Write to Kusto in Synapse with option "sparkIngestionPropertiesJson" always failed in spark 3.3

xiaoshiyi123 commented 10 months ago

Describe the bug Hi Team We want to update the Spark pool from 3.2 to 3.3. But when we use "sparkIngestionPropertiesJson" to write to Kusto, the spark job will not stop or fail, running for a long time.

To Reproduce Steps to reproduce the behavior:

Create a spark pool with spark 3.3
Create a notebook and use this spark pool
Read a df and write to Kusto with option "sparkIngestionPropertiesJson"

Expected behavior Write to Kusto successfully.

Screenshots use sp

do not use sp can success

Desktop (please complete the following information):

Additional context Add any other context about the problem here.

ag-ramachandran commented 10 months ago

Hi @xiaoshiyi123

a) There are a couple of challenges here, by using SparkIngestionPropertiesJson, we are using the FlushImmediatelt flag to true, which we do not recommend.

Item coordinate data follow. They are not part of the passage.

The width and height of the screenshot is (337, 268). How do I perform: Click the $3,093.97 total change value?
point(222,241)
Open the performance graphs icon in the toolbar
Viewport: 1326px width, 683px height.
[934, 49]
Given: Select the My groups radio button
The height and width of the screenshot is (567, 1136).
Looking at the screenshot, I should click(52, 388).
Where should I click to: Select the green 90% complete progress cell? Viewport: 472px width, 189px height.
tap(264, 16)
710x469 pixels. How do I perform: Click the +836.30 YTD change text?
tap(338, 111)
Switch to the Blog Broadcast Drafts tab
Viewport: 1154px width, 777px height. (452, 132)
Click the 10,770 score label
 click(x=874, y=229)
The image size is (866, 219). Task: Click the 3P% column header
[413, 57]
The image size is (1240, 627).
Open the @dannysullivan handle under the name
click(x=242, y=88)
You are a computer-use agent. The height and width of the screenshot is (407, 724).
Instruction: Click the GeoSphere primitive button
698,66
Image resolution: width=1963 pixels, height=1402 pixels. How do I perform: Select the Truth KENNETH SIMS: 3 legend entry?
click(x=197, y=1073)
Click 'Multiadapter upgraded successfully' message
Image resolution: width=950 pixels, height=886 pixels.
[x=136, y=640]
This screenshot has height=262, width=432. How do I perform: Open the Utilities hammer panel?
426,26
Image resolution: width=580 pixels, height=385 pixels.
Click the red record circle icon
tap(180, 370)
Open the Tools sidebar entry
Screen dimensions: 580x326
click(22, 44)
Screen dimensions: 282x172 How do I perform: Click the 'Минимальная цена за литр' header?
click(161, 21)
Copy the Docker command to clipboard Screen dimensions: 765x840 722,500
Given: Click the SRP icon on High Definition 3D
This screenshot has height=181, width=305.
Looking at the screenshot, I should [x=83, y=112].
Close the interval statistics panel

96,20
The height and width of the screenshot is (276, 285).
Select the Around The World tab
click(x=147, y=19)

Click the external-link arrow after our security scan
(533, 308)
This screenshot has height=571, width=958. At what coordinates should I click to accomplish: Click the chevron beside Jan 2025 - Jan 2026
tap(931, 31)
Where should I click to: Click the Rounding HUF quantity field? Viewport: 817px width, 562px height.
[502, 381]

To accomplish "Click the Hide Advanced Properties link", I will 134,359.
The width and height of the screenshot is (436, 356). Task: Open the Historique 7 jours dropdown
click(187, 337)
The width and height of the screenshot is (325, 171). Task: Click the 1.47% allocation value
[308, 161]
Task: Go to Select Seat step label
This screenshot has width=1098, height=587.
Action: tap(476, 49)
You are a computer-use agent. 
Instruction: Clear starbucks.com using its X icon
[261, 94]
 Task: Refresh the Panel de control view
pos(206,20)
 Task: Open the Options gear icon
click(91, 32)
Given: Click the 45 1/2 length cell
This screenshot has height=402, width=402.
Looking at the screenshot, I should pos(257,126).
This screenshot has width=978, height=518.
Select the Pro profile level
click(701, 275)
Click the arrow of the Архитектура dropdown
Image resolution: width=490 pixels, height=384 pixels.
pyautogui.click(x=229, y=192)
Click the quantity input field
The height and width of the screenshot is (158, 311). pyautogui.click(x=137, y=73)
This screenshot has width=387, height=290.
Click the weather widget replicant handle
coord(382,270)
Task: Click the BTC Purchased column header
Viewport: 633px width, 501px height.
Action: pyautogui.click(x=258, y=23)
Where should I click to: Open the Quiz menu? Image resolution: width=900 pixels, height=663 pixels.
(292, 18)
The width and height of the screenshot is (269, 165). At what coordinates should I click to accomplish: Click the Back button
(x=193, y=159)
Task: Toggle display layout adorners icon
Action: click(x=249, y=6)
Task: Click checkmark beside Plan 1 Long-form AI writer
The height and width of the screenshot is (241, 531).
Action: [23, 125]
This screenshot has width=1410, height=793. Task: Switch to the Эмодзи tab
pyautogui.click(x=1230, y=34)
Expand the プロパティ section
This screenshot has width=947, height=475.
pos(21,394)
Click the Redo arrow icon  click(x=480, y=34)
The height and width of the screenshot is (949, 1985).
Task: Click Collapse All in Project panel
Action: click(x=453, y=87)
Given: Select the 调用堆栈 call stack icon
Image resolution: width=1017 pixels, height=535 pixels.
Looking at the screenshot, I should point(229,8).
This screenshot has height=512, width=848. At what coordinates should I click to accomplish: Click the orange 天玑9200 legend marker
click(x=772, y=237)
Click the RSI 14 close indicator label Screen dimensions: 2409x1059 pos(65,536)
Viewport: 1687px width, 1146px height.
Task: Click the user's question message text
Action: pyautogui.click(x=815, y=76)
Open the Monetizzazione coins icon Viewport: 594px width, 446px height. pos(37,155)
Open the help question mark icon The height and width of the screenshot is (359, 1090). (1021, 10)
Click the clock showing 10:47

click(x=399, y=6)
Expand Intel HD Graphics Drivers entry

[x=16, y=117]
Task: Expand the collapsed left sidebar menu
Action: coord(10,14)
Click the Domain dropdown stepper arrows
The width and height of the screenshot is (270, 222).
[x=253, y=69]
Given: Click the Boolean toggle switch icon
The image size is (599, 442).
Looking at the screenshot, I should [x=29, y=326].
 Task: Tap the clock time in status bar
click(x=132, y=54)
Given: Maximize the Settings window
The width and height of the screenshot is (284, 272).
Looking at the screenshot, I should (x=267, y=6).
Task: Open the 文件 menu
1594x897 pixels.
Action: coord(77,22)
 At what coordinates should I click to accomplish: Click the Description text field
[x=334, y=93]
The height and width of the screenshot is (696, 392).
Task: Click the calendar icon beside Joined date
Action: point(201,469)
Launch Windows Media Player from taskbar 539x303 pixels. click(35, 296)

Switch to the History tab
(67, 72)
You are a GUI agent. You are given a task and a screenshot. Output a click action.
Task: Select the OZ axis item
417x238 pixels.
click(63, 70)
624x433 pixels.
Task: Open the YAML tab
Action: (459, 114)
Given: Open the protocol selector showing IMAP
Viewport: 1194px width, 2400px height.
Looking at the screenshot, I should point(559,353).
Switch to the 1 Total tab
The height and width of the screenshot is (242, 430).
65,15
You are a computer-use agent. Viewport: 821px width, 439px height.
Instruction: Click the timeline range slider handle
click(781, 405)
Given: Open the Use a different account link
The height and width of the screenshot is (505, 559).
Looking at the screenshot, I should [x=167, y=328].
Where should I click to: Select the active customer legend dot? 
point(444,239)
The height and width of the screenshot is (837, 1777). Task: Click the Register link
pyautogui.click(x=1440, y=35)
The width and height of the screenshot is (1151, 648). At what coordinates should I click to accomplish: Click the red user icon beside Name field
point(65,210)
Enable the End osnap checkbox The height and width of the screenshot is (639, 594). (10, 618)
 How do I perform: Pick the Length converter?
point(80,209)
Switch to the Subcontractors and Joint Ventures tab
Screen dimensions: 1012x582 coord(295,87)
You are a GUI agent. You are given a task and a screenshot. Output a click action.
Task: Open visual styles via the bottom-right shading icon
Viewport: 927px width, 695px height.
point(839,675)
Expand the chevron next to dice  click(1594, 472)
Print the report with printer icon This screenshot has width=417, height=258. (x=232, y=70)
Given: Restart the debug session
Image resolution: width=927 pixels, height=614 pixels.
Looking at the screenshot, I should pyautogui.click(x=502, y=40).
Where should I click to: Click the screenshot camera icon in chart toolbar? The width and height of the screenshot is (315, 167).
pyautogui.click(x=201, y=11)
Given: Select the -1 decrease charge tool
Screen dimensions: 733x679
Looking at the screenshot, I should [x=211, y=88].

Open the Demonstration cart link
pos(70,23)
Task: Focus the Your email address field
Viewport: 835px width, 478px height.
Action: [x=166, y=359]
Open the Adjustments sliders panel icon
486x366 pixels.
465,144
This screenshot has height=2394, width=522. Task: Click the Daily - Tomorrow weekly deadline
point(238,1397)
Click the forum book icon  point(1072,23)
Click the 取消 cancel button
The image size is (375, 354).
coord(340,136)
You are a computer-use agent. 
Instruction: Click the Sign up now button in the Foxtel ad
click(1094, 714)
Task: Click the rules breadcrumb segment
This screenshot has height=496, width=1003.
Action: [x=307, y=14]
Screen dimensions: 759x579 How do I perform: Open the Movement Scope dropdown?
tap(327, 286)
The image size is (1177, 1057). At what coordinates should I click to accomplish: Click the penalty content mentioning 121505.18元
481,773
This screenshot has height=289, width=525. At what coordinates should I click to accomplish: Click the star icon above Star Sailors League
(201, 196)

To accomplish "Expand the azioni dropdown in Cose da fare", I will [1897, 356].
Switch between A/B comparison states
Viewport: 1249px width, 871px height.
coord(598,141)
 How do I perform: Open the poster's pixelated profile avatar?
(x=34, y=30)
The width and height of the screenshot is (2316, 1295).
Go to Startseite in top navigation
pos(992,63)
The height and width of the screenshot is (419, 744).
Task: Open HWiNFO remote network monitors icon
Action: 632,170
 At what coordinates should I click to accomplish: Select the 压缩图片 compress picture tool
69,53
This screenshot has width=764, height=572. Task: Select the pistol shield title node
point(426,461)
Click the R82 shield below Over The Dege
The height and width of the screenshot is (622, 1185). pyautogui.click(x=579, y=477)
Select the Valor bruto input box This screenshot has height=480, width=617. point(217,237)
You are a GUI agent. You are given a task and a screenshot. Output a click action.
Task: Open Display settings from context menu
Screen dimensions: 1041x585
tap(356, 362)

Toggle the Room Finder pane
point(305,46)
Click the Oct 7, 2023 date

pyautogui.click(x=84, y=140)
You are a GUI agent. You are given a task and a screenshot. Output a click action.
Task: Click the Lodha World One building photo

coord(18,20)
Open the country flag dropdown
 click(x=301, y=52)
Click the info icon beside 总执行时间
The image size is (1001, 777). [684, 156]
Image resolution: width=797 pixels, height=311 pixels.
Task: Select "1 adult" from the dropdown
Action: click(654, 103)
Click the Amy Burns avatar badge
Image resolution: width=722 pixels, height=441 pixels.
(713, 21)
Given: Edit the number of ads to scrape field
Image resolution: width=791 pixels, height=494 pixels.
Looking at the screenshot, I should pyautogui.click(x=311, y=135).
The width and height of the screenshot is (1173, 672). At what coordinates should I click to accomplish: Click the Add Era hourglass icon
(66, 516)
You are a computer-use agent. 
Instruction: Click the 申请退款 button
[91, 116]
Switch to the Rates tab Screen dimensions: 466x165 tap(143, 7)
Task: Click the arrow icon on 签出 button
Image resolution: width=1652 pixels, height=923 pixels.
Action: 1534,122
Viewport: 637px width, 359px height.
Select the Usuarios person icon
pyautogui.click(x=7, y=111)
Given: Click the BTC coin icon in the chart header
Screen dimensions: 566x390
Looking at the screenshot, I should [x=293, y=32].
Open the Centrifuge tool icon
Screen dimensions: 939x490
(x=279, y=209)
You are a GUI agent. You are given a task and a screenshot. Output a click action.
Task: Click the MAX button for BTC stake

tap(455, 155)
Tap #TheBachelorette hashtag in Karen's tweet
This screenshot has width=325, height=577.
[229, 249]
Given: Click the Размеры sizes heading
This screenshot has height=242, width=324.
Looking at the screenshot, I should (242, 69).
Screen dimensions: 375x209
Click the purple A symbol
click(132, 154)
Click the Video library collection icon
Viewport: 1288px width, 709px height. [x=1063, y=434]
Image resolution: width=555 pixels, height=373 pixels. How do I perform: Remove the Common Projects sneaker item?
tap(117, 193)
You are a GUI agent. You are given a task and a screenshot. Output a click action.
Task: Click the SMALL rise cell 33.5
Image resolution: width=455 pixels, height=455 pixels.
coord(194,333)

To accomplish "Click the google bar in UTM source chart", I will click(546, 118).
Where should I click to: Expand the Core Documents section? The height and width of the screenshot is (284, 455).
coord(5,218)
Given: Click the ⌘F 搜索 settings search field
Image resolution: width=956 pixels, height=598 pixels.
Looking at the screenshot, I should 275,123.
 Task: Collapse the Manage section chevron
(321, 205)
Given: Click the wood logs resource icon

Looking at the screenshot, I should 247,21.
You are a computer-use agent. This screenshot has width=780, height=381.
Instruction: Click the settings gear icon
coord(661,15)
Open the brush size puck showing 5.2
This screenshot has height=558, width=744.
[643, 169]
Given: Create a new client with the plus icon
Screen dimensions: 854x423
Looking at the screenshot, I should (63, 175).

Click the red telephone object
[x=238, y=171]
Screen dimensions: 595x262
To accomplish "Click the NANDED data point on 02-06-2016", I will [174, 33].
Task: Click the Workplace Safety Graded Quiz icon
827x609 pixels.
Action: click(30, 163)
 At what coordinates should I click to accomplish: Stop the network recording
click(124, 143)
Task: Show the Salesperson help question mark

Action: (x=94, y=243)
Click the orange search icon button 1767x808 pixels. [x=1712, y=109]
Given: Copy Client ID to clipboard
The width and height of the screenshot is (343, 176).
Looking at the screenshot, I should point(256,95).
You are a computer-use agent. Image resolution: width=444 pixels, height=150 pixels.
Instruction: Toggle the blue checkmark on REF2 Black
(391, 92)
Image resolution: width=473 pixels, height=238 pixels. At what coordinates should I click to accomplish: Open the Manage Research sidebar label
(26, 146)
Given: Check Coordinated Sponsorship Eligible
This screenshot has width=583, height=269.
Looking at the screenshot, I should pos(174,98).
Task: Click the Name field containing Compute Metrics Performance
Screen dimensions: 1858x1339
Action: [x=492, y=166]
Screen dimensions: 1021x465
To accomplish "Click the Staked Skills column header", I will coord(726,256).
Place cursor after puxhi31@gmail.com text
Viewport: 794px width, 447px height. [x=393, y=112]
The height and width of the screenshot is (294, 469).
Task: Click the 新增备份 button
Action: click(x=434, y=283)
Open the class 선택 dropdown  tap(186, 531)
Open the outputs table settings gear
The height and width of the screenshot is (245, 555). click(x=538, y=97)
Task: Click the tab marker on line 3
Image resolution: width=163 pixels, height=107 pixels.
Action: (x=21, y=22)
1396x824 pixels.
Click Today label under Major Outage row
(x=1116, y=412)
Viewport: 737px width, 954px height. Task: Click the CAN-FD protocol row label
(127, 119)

Here is how the internals work

DataFrame ----> Write to blob ------> Ingest this blob

To optimize for throughput in ingestion, the size of the blob is critical. Kusto is optimized for few large blobs , as opposed to many small blobs. Please use the right batching policy from Kusto and you can get rid of SparkIngestionProperties altogether

(Refer : https://learn.microsoft.com/en-us/azure/data-explorer/kusto/management/batchingpolicy)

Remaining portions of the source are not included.